RundveeOpinie

Heldere stierenkaarten

De stierenkaart van CRV is verbeterd. Cijfers op basis van metingen lijken goed te kloppen. Op subjectieve getallen valt nog wat af te dingen.

Net als alle andere organisaties koos CRV eindelijk voor nog maar één stierenkaart. Het gehele aanbod staat nu in één boekje. Compleet met aAa-codes, andere rassen en topproefstieren (of Insire-stieren, zoals CRV zijn proefstieren consequent blijft noemen).

Het stoort sommige veehouders dat CRV de proef- en fokstieren op dezelfde wijze presenteert, met alle produktie- en exterieurcijfers erbij. Mij niet: ik vind dit duidelijker dan voorheen. Nu krijg je toch enig inzicht in welke richting een proefstier op zal fokken. Meer dan uit een verhaaltje over alleen de pluspunten, met melklijsten met de lactatiewaardes als die goed zijn. Of anders maar niet, 
zoals de andere ki’s dat doen.

Bij roodbont zien we bijvoorbeeld de proefstier Debutant.
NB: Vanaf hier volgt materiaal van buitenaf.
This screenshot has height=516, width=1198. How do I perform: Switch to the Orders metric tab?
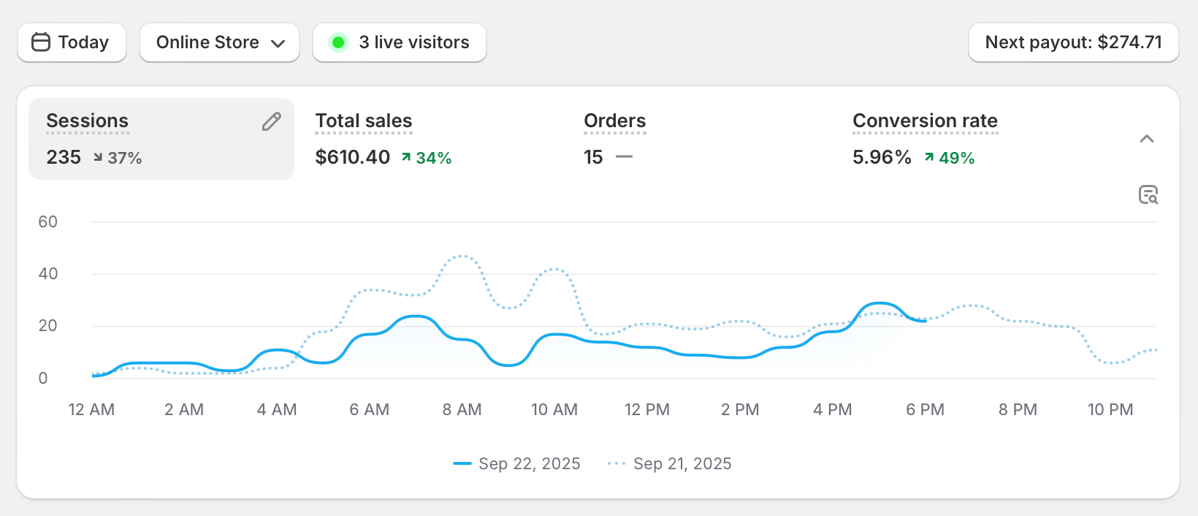[614, 121]
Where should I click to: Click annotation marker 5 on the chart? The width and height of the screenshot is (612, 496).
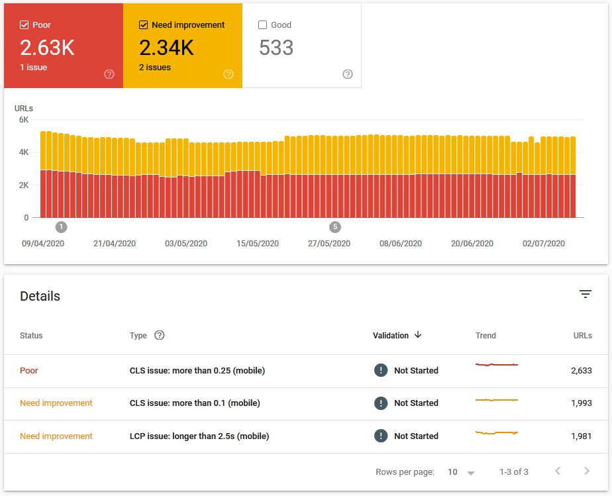pos(335,227)

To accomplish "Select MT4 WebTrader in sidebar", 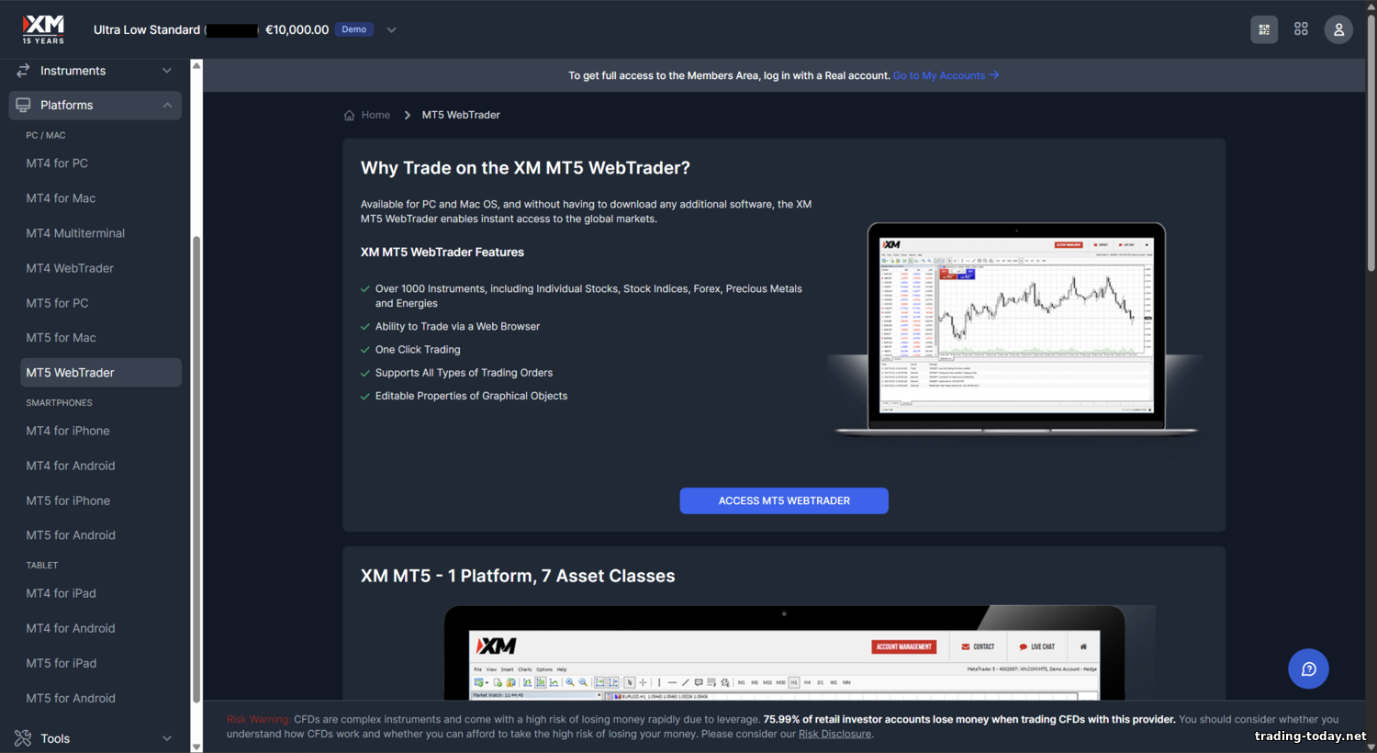I will [x=70, y=268].
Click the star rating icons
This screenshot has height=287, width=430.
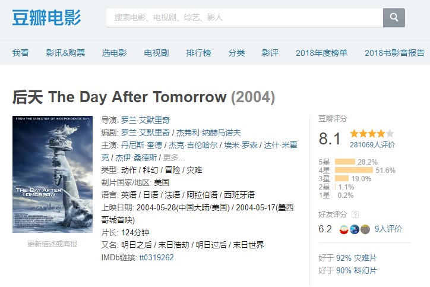[372, 134]
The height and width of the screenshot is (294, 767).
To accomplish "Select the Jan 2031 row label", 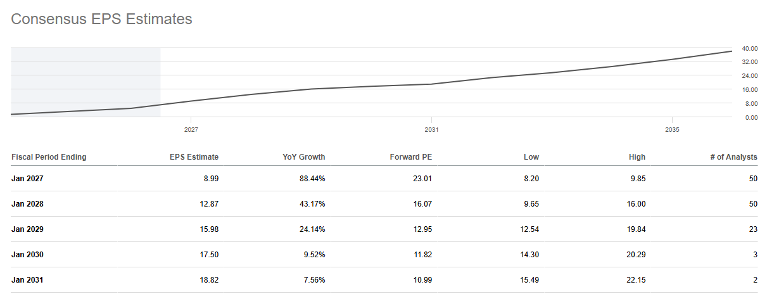I will point(27,280).

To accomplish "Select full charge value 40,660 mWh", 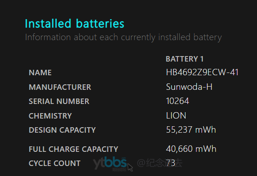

Een stier met veel melk, lage gehaltes en 113 voor uier. En dat voor €34. Het belangrijkste verschil tussen fok- en proefstieren is natuurlijk de betrouwbaarheid. Die is bij Debutant 65 % voor productie en 56 % voor exterieur.

Afgelopen winter sprak Joop Olieman van de Nederlandse Veeverbeteringsorganisatie (NVO) op onze studieclub. Hij kwam met heel andere cijfers. De NVO bekeek 260 zwartbonte stieren, en mat het verschil tussen de cijfers bij het op de markt komen van genomics-stieren en hun latere fokwaardecijfers op basis van dochters. Daarbij vonden ze voor NVI een betrouwbaarheid van 23 %, kilo’s melk 54 %, eiwitpercentage 51 %, totaal exterieur 29 %, uier 40 %, benen 12 %, vruchtbaarheid 28 % en celgetal 50 %. Gemiddeld komt de NVO op 37 % betrouwbaarheid.

Dat zijn toch heel andere waardes dan CRV presenteert. Melk, eiwit, uier en celgetal gaan nog wel goed, maar de rest haalt de 60 % betrouwbaarheid bij lange na niet. Grootste gevaar vormen toch weer de benen. Zo heeft Debutant nu 104 voor beenwerk. Met 88 % zekerheid dat dat getal niet klopt kan ik u wel voorspellen dat die 104 waarschijnlijk gaat zakken naar rond de 100. En dat is natuurlijk volstrekt onvoldoende.

De genomics-waarden zijn ook afhankelijk van 
de kwaliteit van het aangeleverde cijferwerk. Cijfers afkomstig van een machine, zoals eiwitpercentage en celgetal, zijn vrij betrouwbaar. Cijfers vastgesteld door mensen niet. Bij beenwerk blijft er natuurlijk veel verschil tussen bedrijven. Is de vaars ’s morgens vlak na het melken ingeschreven als ze al een paar uur in de benen is, of heeft ze eerst een paar uur gelegen? Stapt ze weg over een gladde of opgeruwde vloer, een dichte vloer, rubber of een emissiearme vloer? Heeft ze onlangs een voetenbad gehad of is dat bad juist dringend nodig? Is het een bange vaars die wegsprint, of een heel brave die de inspecteur staat te likken? Of staat die vaars op een fokbedrijf, waar de klauwbekapper speciaal een week van tevoren langskwam, en waar ze voor de inspecteur aan de hand buiten op het gazon wordt gepresenteerd? Reden genoeg om alleen de genomics-stieren met de beste benen te gebruiken, en de rest te vergeten.